Tasks to carry out:
1 > Write out the part of the cgroup selftest patch between "if (fd == -1)" and "-601,6 +600,16 @@ int cg_prepare_for_wait(const char *cgroup)", inclusive.
2 > In the cgroup selftest patch, which file name does the new memcg_prepare_for_wait function pass to __prepare_for_wait?
3 > Pick up the cgroup selftest patch after its last line and keep going.

Signed-off-by: Shakeel Butt <[email protected]>
---
Changes since v1:
- None
tools/testing/selftests/cgroup/cgroup_util.c | 15 +++-
tools/testing/selftests/cgroup/cgroup_util.h | 1 +
.../selftests/cgroup/test_memcontrol.c | 78 +++++++++++++++++++
3 files changed, 91 insertions(+), 3 deletions(-)
diff --git a/tools/testing/selftests/cgroup/cgroup_util.c b/tools/testing/selftests/cgroup/cgroup_util.c
index 0cf7e90c0052..dbaa7aabbb4a 100644
--- a/tools/testing/selftests/cgroup/cgroup_util.c
+++ b/tools/testing/selftests/cgroup/cgroup_util.c
@@ -583,7 +583,7 @@ int clone_into_cgroup_run_wait(const char *cgroup)
return 0;
}
-int cg_prepare_for_wait(const char *cgroup)
+static int __prepare_for_wait(const char *cgroup, const char *filename)
{
int fd, ret = -1;
@@ -591,8 +591,7 @@ int cg_prepare_for_wait(const char *cgroup)
if (fd == -1)
return fd;
- ret = inotify_add_watch(fd, cg_control(cgroup, "cgroup.events"),
- IN_MODIFY);
+ ret = inotify_add_watch(fd, cg_control(cgroup, filename), IN_MODIFY);
if (ret == -1) {
close(fd);
fd = -1;
@@ -601,6 +600,16 @@ int cg_prepare_for_wait(const char *cgroup)
return fd;
}
+int cg_prepare_for_wait(const char *cgroup)
+{
+ return __prepare_for_wait(cgroup, "cgroup.events");
+}
+
+int memcg_prepare_for_wait(const char *cgroup)
+{
+ return __prepare_for_wait(cgroup, "memory.events");
+}
+
int cg_wait_for(int fd)
{
int ret = -1;
diff --git a/tools/testing/selftests/cgroup/cgroup_util.h b/tools/testing/selftests/cgroup/cgroup_util.h
index 4f66d10626d2..628738532ac9 100644
--- a/tools/testing/selftests/cgroup/cgroup_util.h
+++ b/tools/testing/selftests/cgroup/cgroup_util.h
@@ -55,4 +55,5 @@ extern int clone_reap(pid_t pid, int options);
extern int clone_into_cgroup_run_wait(const char *cgroup);
extern int dirfd_open_opath(const char *dir);
extern int cg_prepare_for_wait(const char *cgroup);
+extern int memcg_prepare_for_wait(const char *cgroup);
extern int cg_wait_for(int fd);
diff --git a/tools/testing/selftests/cgroup/test_memcontrol.c b/tools/testing/selftests/cgroup/test_memcontrol.c
index c19a97dd02d4..36ccf2322e21 100644
--- a/tools/testing/selftests/cgroup/test_memcontrol.c
+++ b/tools/testing/selftests/cgroup/test_memcontrol.c
@@ -16,6 +16,7 @@
#include <netinet/in.h>
#include <netdb.h>
#include <errno.h>
+#include <sys/mman.h>
#include "../kselftest.h"

Collected material:
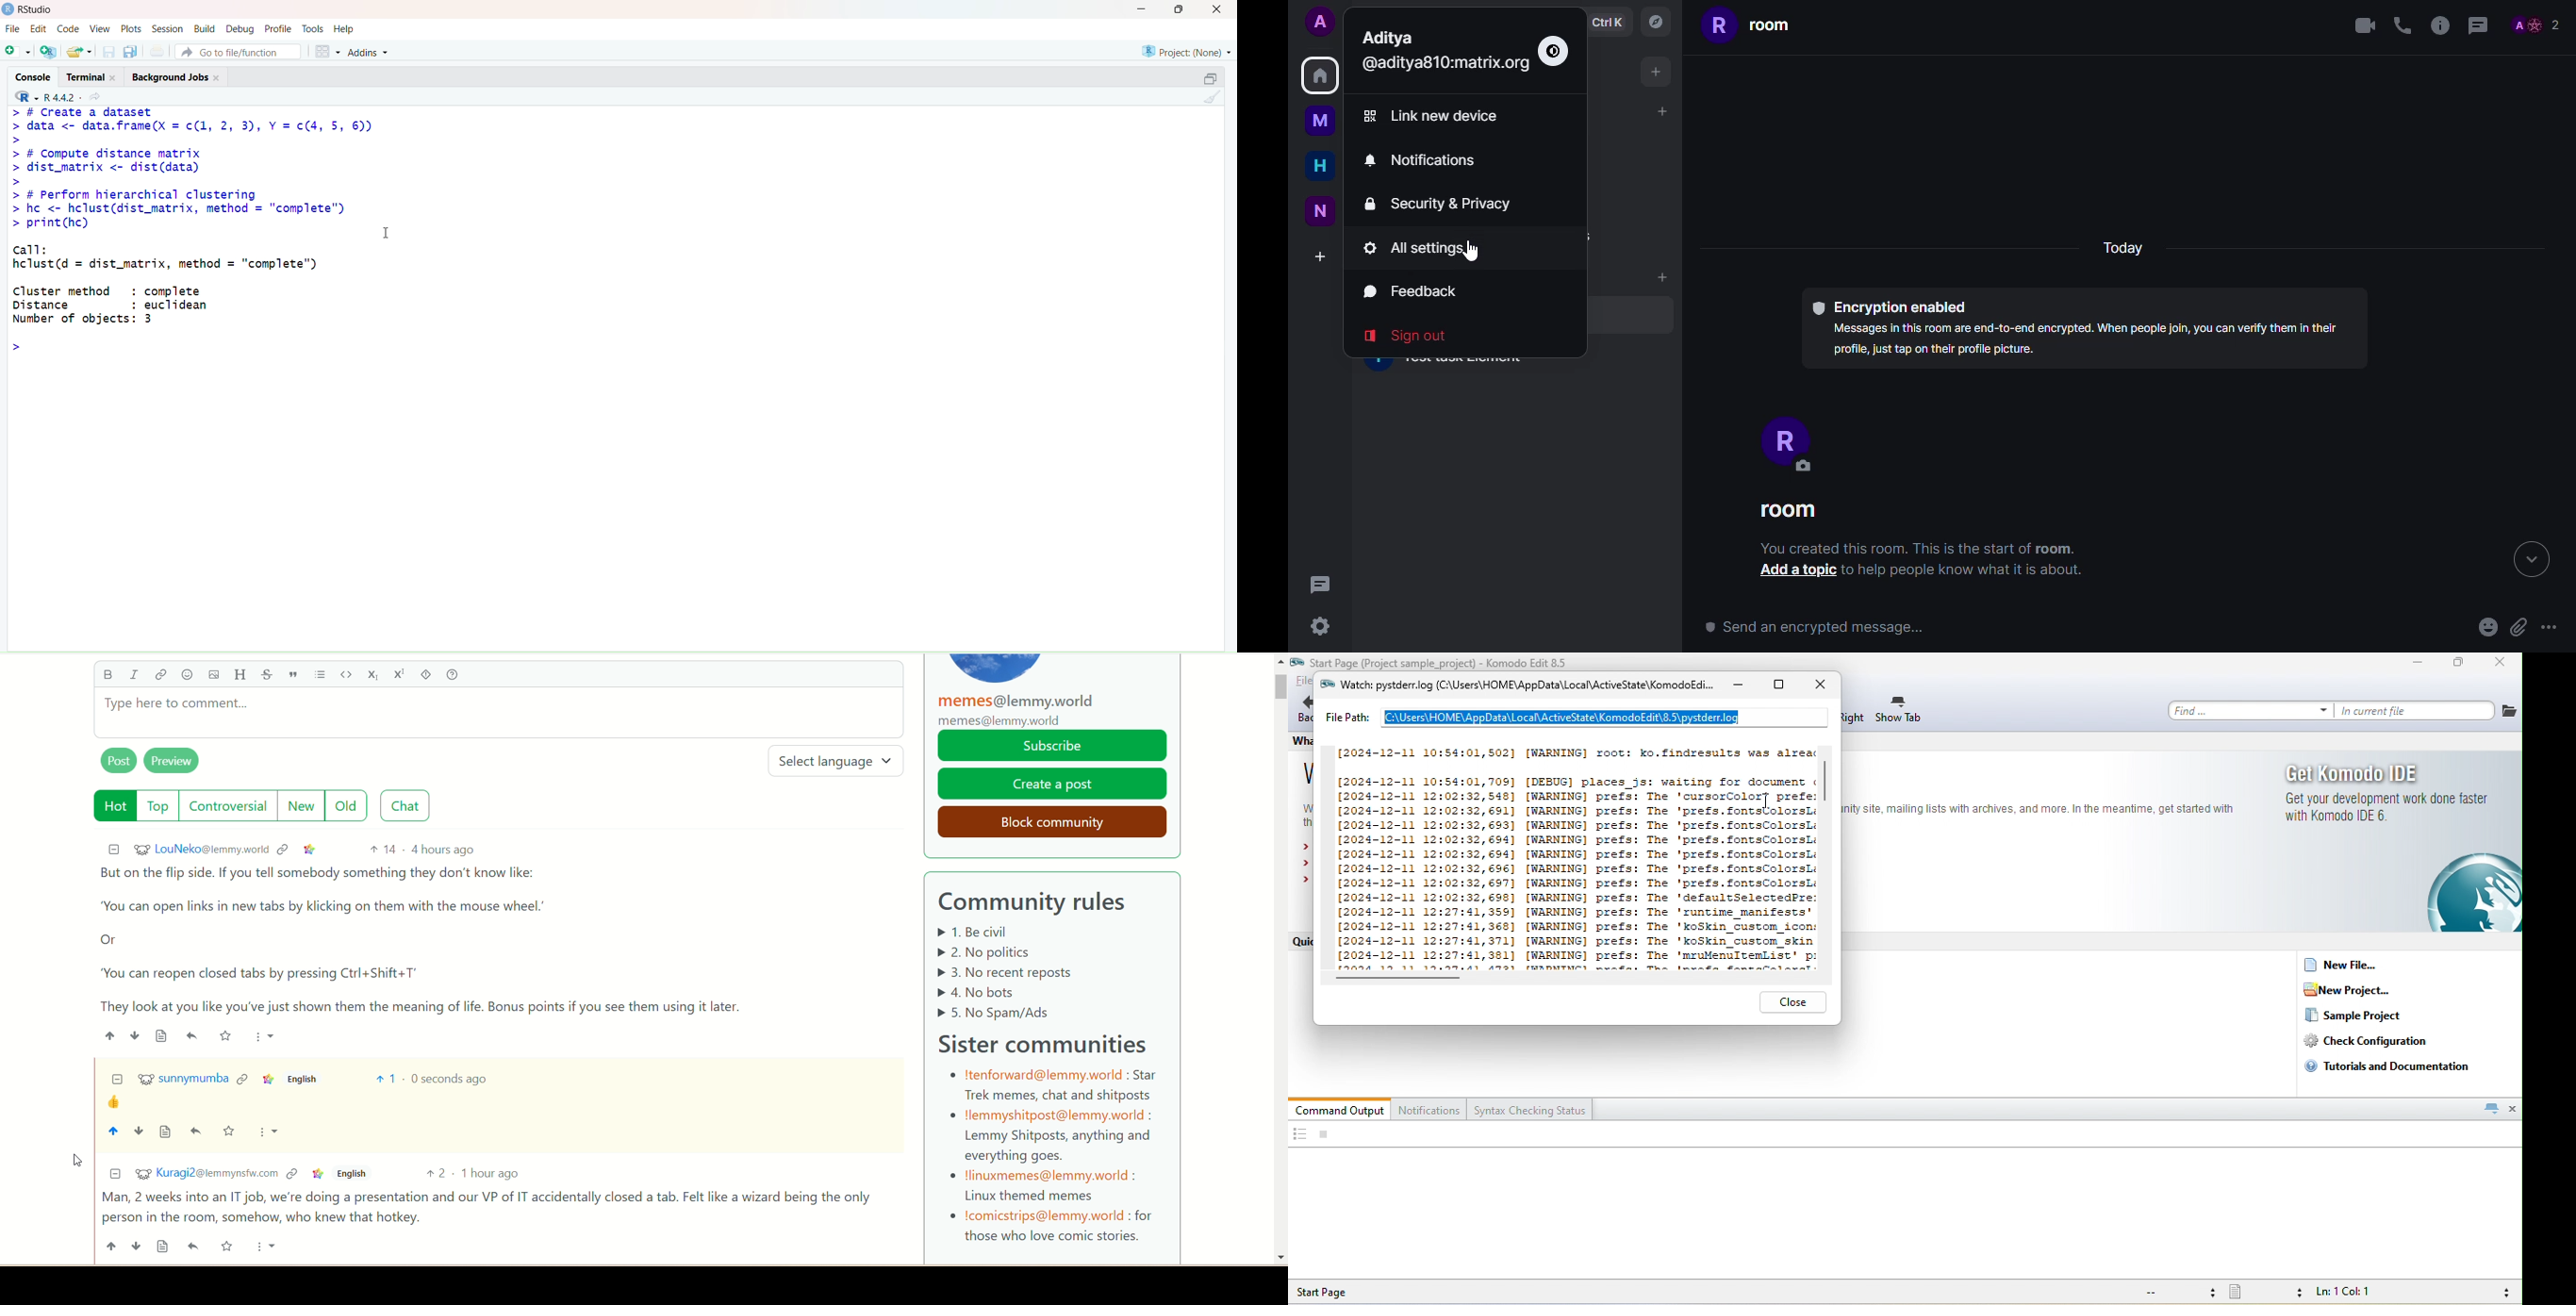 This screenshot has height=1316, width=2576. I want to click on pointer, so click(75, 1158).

Exercise answers:
1 >
if (fd == -1)
return fd;
- ret = inotify_add_watch(fd, cg_control(cgroup, "cgroup.events"),
- IN_MODIFY);
+ ret = inotify_add_watch(fd, cg_control(cgroup, filename), IN_MODIFY);
if (ret == -1) {
close(fd);
fd = -1;
@@ -601,6 +600,16 @@ int cg_prepare_for_wait(const char *cgroup)

2 > "memory.events"

3 >
#include "cgroup_util.h"
@@ -628,6 +629,82 @@ static int test_memcg_high(const char *root)
return ret;
}
+static int alloc_anon_mlock(const char *cgroup, void *arg)
+{
+ size_t size = (size_t)arg;
+ void *buf;
+
+ buf = mmap(NULL, size, PROT_READ | PROT_WRITE, MAP_PRIVATE | MAP_ANON,
+ 0, 0);
+ if (buf == MAP_FAILED)
+ return -1;
+
+ mlock(buf, size);
+ munmap(buf, size);
+ return 0;
+}
+
+/*
+ * This test checks that memory.high is able to throttle big single shot
+ * allocation i.e. large allocation within one kernel entry.
+ */
+static int test_memcg_high_sync(const char *root)
+{
+ int ret = KSFT_FAIL, pid, fd = -1;
+ char *memcg;
+ long pre_high, pre_max;
+ long post_high, post_max;
+
+ memcg = cg_name(root, "memcg_test");
+ if (!memcg)
+ goto cleanup;
+
+ if (cg_create(memcg))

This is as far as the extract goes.